Olivier Blanchard, the IMF chief economist, and others have raised these questions.[ii] In a recent paper that deals with the post crisis issues, Blanchard contends that macroeconomic policy should expand its domain to include more than its traditional grand goals of economic growth, full employment and price stability. It should include new targets such as leverage, liquidity, housing bubbles and stock market exuberance. But this in turn brings up the subject of what new regulatory tools that can effectively deal with those post crisis targets. The new tools include the required capital requirement that deals with the financial institutions’ leverage, the margin requirement that regulates buying and selling stocks and derivatives on borrowed money, the liquidity ratios that address banks’ liquidity and solvency, and the loan-to value ratio that can detect housing bubbles and underwater houses. But again, this in turn raises another question which is:  what’s appropriate institutional framework that can effectively target the new issues at the macroeconomic level? The answer hinges on whether to have more separation or more coordination between the monetary and regulatory authorities as raised by Blanchard.

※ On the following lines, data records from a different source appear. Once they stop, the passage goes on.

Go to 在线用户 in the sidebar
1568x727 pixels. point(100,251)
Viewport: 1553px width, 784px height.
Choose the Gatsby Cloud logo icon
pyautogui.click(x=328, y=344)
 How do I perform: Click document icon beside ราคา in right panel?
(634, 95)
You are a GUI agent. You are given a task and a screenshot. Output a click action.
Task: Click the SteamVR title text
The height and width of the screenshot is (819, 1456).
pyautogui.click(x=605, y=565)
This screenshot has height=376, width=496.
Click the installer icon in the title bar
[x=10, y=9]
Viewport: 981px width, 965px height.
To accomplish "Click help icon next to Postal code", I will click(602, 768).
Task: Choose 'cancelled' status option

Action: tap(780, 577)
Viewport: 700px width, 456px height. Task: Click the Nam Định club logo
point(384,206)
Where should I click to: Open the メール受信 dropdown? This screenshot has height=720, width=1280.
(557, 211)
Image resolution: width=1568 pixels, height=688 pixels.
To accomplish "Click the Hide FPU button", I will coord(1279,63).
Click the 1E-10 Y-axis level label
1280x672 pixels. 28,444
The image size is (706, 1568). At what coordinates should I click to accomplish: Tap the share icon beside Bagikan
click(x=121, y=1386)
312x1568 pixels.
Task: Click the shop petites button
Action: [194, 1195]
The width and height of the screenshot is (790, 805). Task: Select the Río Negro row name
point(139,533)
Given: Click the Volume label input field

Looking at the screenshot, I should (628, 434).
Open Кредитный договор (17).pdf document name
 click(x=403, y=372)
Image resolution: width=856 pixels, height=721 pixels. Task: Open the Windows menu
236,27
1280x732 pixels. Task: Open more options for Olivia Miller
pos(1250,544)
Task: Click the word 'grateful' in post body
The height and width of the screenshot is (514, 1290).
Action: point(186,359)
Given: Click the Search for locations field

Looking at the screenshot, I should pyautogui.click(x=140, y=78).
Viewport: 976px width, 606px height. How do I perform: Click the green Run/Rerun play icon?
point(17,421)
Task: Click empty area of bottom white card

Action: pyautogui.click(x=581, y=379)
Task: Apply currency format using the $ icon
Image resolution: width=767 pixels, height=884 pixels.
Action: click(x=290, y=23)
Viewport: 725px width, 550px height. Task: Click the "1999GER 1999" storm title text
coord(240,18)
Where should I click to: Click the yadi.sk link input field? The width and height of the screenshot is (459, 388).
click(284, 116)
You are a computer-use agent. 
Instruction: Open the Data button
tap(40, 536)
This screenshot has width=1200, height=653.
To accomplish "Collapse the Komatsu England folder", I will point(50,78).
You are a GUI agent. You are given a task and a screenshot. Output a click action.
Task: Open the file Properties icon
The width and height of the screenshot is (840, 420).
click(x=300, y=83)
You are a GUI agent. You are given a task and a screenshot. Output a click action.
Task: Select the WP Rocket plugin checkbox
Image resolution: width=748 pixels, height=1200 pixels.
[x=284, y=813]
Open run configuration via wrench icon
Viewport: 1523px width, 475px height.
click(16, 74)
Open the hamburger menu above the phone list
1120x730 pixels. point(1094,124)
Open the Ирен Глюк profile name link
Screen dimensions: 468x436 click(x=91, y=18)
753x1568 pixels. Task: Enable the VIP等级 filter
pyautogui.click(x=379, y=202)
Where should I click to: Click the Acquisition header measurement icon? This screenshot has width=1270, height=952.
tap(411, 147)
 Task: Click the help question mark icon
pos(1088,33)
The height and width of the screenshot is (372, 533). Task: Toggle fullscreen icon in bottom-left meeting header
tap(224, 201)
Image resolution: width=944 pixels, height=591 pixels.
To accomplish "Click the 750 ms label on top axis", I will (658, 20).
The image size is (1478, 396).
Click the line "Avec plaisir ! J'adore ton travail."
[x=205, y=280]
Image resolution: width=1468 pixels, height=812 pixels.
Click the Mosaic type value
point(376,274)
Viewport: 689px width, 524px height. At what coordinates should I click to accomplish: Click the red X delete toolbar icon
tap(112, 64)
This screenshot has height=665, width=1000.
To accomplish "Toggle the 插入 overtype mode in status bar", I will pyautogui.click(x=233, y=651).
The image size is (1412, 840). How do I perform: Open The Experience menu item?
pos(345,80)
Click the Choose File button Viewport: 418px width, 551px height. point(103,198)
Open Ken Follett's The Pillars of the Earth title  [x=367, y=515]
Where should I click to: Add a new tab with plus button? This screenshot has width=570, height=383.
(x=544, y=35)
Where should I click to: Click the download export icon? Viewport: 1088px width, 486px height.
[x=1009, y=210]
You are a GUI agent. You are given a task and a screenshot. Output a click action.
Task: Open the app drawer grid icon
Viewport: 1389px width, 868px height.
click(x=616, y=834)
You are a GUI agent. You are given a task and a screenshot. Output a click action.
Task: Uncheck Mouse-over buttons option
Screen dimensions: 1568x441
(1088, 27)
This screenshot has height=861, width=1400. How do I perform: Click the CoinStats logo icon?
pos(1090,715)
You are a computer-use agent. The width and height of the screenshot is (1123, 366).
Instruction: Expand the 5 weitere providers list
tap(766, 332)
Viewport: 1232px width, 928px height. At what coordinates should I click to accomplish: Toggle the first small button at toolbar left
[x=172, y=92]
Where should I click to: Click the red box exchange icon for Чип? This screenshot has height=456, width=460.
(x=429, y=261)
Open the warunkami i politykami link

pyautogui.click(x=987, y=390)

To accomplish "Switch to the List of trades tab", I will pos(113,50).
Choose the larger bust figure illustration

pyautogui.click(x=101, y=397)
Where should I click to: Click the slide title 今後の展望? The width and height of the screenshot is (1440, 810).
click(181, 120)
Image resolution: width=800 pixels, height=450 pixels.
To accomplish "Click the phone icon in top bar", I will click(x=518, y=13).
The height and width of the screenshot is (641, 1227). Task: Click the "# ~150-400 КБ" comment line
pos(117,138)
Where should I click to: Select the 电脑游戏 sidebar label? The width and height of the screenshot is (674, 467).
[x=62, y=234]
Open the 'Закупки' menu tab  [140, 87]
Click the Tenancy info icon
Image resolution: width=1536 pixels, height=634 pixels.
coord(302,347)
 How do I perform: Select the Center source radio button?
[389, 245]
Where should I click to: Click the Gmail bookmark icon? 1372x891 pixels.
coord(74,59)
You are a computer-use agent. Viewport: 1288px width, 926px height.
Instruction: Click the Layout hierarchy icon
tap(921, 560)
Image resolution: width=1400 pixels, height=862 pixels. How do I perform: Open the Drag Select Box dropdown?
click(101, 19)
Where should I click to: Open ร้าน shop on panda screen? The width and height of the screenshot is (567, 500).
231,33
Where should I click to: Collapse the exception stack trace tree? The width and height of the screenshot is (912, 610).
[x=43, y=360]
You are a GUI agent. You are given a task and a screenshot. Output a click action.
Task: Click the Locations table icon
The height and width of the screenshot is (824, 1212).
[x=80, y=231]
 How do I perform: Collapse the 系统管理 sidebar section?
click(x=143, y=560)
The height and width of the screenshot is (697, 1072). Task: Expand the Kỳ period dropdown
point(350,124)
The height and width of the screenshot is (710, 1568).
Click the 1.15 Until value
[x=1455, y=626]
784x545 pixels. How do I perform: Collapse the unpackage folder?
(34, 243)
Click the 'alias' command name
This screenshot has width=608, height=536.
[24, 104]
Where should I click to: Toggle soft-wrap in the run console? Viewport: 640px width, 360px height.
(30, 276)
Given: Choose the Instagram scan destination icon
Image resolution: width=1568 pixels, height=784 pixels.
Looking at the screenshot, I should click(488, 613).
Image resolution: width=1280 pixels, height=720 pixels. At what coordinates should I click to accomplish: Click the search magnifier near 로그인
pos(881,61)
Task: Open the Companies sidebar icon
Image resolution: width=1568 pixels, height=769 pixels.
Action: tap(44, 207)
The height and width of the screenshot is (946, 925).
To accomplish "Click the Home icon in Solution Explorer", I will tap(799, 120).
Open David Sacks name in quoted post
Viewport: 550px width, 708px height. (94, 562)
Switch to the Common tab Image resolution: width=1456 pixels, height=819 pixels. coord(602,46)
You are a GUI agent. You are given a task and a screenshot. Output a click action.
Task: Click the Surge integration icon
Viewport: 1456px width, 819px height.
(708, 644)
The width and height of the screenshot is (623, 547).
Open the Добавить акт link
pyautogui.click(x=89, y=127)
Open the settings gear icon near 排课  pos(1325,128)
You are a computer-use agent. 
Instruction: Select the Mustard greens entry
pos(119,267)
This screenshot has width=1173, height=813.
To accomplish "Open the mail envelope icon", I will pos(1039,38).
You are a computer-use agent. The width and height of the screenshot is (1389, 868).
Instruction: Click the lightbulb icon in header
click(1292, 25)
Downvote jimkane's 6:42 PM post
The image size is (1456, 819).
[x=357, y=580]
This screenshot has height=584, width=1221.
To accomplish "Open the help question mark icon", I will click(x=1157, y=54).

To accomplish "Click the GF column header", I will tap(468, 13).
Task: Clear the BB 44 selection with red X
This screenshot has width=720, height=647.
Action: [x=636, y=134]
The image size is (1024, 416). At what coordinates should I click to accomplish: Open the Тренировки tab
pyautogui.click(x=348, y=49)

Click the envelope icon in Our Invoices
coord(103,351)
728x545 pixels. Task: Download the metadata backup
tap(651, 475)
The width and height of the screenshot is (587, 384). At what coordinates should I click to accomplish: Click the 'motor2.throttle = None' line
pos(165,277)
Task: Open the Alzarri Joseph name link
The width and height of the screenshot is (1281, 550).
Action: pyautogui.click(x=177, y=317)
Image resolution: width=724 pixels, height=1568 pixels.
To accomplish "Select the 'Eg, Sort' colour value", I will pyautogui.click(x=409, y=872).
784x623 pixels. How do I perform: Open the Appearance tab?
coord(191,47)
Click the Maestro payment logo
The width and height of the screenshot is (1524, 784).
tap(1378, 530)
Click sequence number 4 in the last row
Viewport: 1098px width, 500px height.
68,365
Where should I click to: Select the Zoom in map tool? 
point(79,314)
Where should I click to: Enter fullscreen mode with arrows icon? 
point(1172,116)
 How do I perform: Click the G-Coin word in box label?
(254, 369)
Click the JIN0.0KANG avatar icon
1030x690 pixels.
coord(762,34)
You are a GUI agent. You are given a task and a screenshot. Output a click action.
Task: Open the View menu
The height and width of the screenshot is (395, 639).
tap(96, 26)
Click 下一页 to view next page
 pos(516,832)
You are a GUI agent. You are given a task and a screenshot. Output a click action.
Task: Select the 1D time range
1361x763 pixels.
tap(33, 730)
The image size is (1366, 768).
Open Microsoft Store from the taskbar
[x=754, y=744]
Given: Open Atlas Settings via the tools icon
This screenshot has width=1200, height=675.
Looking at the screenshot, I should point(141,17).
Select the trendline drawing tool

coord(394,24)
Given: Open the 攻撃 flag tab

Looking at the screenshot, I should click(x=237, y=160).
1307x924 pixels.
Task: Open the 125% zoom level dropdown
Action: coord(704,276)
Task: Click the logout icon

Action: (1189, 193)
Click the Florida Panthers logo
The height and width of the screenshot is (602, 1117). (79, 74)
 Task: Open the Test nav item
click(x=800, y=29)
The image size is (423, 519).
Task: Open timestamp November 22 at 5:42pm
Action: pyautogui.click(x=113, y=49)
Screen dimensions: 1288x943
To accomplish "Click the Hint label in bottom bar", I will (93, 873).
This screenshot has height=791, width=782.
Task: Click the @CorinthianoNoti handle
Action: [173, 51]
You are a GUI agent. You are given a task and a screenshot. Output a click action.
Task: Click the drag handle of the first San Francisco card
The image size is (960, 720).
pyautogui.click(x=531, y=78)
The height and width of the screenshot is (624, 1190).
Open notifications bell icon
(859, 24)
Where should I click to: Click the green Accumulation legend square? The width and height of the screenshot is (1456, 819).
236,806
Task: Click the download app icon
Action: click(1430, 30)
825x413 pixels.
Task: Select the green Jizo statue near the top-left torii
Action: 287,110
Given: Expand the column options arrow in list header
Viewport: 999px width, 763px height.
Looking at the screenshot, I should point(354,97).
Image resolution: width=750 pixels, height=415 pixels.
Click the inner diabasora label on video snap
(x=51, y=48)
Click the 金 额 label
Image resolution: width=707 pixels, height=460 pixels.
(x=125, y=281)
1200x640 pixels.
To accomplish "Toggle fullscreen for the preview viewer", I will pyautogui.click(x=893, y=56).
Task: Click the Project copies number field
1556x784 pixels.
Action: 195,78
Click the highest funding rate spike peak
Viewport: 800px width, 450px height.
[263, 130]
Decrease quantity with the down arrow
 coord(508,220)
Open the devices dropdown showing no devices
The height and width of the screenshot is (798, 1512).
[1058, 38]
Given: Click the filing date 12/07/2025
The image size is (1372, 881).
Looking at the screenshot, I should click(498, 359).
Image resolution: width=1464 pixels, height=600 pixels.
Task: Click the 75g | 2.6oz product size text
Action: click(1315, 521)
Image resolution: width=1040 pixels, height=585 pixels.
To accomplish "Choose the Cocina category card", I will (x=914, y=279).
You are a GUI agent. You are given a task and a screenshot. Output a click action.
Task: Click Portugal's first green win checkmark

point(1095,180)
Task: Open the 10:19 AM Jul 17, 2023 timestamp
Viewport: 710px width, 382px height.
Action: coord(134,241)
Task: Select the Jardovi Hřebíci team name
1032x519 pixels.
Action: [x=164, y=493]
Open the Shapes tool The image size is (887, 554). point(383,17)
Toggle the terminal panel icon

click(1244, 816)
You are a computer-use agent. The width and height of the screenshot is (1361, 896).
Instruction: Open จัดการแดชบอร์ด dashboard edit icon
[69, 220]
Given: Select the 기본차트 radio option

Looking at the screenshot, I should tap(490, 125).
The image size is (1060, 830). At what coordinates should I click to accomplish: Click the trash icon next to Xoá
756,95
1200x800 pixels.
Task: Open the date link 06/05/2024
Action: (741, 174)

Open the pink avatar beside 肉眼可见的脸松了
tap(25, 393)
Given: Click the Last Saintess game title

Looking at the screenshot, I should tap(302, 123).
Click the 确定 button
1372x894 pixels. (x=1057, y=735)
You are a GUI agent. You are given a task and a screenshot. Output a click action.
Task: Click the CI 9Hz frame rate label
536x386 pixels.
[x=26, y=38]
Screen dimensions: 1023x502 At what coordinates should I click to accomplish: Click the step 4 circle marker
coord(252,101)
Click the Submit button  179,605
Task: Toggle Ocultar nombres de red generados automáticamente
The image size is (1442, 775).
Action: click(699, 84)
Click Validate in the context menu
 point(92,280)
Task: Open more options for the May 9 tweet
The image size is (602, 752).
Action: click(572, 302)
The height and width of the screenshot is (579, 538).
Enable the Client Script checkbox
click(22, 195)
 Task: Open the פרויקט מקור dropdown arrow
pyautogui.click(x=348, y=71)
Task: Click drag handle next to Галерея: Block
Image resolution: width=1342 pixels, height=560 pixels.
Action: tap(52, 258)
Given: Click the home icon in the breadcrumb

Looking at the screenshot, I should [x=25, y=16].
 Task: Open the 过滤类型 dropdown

As we have witnessed, if an economy is overheating, leverage is high, liquidity is excessive, stock market is grossly overvalued, and housing market is bubbling, then raising interest rate alone is not likely to do multifaceted tasks. It could dampen economic activity. But if business’s balance sheets have holes in them or carry toxic assets, banks are over-stretched and the houses and stock markets are bubbling and overvalued, then in addition to interest rate such an economy needs other regulatory tools that can directly target the holes, the housing bubbles, the stock market-overvaluations and delivery the medicine to the holes, the toxic assets, the bubbles and overvaluations. Can this be done by coordination at the macroeconomic level between several separated monetary and regulatory authorities?  Separate regulatory authorities may not be able to work at the macro level. On the other hand, In terms of a major crisis one authority that has supervision of the macroeconomy may or may not be able to handle the crisis as well as needed. If this option is possible, then the authority  should be the monetary authority with expanded regulatory and supervisory divisions. If this reform turns out to be an overwhelming task for the expanded monetary authority to do, then an expanded board of governors headed by the chief of the central bank can be formed to include governors from the central bank, security and exchange commission, housing authorities, deposit guarantee commission and others. The Board should meet monthly or quarterly to coordinate the tasks of all the monetary and regulatory authorities and deal with the traditional and new issues that may be looming and leading to a new crisis. Such a reform will require massive changes in the existing laws and bylaws.

The recent experience has shown that the separation of authorities is the worst option to deal with a major crisis which could happen again in the near future. Massive financial and regulatory reforms are now due.